Enabling a New Methodology
With a top-down AUTOSAR design methodology, the automotive OEM can work with a complete model of the entire network. AUTOSAR design tools allow an individual ECU to be extracted, and the connectivity and interface information is defined in AUTOSAR XML (arxml). This interface definition can then be passed to a Tier 1 supplier for further detailing and implementation. Because the format is standardized, the same definition can be passed to several Tier 1s at the time of competitive tender. The standard description has the benefit of avoiding any design ambiguities in the ECU description, and as the AUTOSAR standard evolves, there is ever less room for misinterpretation. The standard is already hardware-independent so it is well placed to take advantage of new industry trends, such as Ethernet in the vehicle, mixed technology vehicle networks (CAN/Flexray), heterogeneous multicore platforms and in-vehicle gateway arrangements.
Several commercial organizations, including Mentor Graphics, offer evaluation kits for AUTOSAR design. These kits cover both architectural designs down to the configuration of individual ECUs. Mentor Graphics also has its VSX tool suite, as well as ECU hardware development boards with CAN, FlexRay, LIN and Ethernet support. The tools are Eclipse-based and make use of open source tool chains to take designs from source code through to run-time implementation. A low risk investigation and trial of AUTOSAR is preferable to a “big-bang” approach where ECUs in a vehicle are migrated all at once to an AUTOSAR methodology.

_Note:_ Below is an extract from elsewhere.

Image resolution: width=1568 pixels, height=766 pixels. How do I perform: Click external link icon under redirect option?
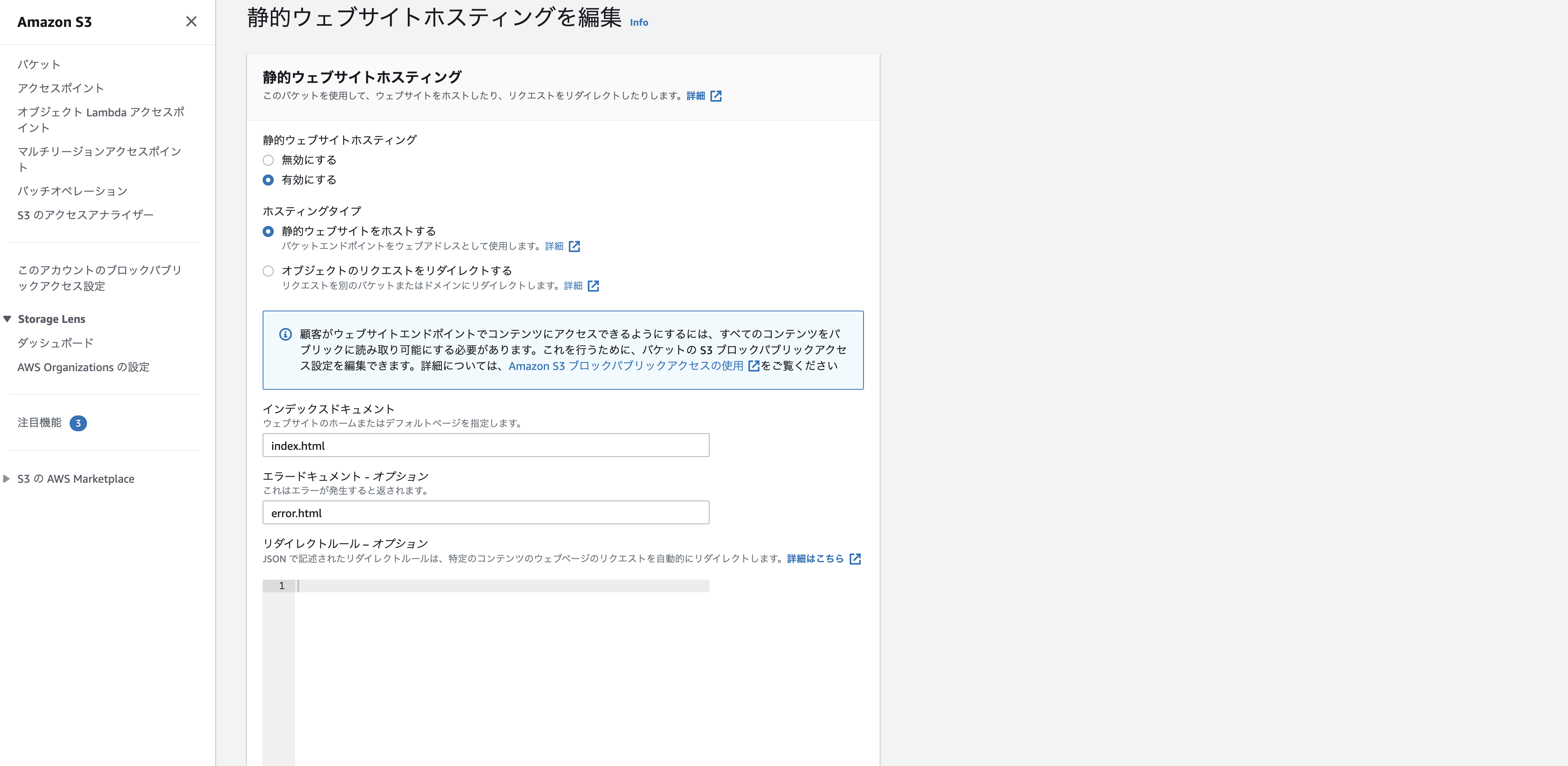pos(593,286)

The AUTOSAR standard brings with it the opportunity for process improvement and component reuse, but also the challenge of learning a new ECU design process and tooling. The early adopters of AUTOSAR have been passing this knowledge into mainstream engineering, and resources and production-ready tools are now widely available. The adoption of AUTOSAR is also helping organizations meet their requirements of functional safety standard ISO26262, as it provides for a repeatable, well-defined, top-down design process.